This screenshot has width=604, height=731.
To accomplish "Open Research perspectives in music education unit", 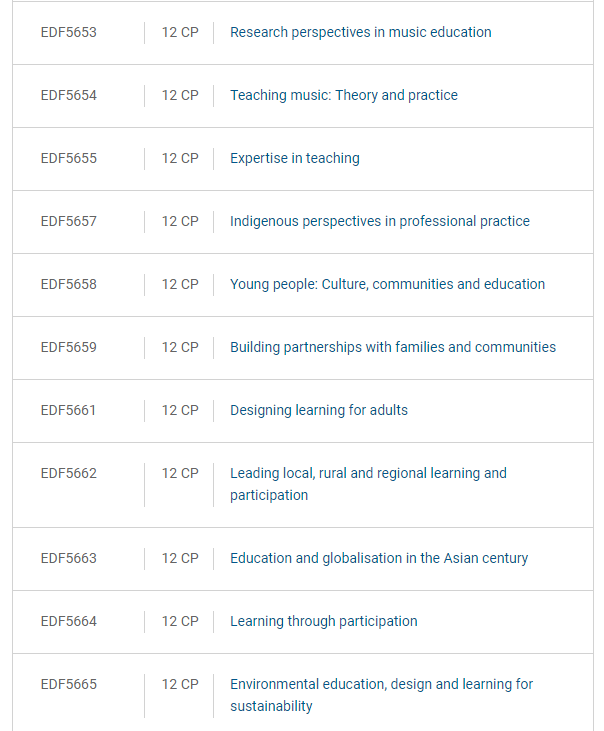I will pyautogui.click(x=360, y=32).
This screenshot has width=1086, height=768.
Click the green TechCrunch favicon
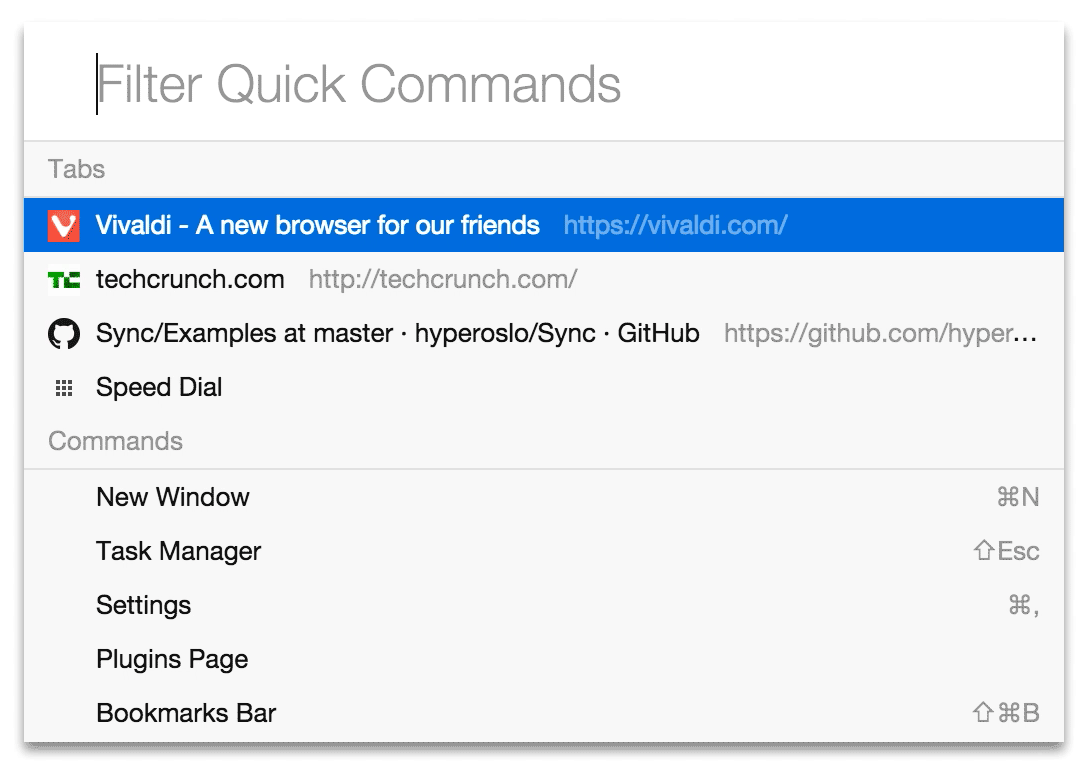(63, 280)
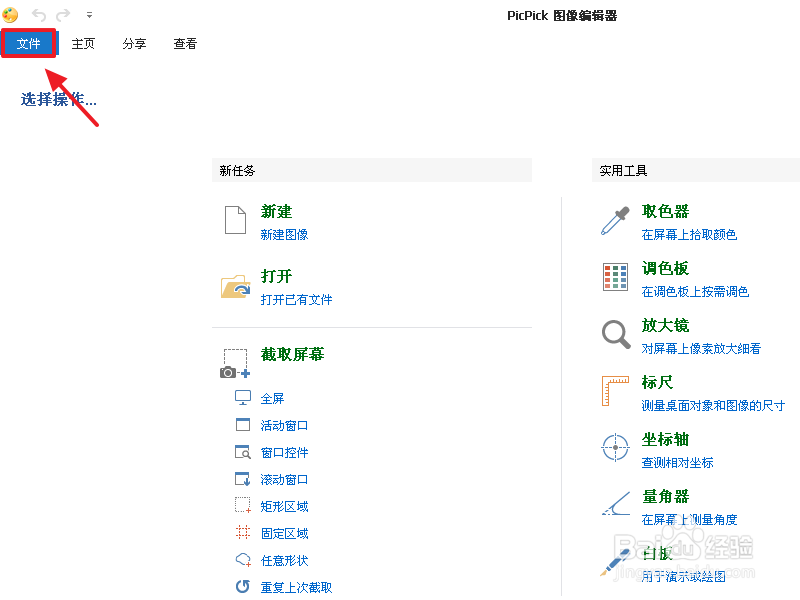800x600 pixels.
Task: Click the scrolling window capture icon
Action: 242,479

Work task: For this exercise, the lines from the one containing "This screenshot has width=1086, height=768." through the last line of the entries above are to be output exactly, both included, and pictures are skipped.

Task solution:
This screenshot has width=1086, height=768.
Click the green TechCrunch favicon
(63, 280)
800x600 pixels.
Task: Click the scrolling window capture icon
Action: 242,479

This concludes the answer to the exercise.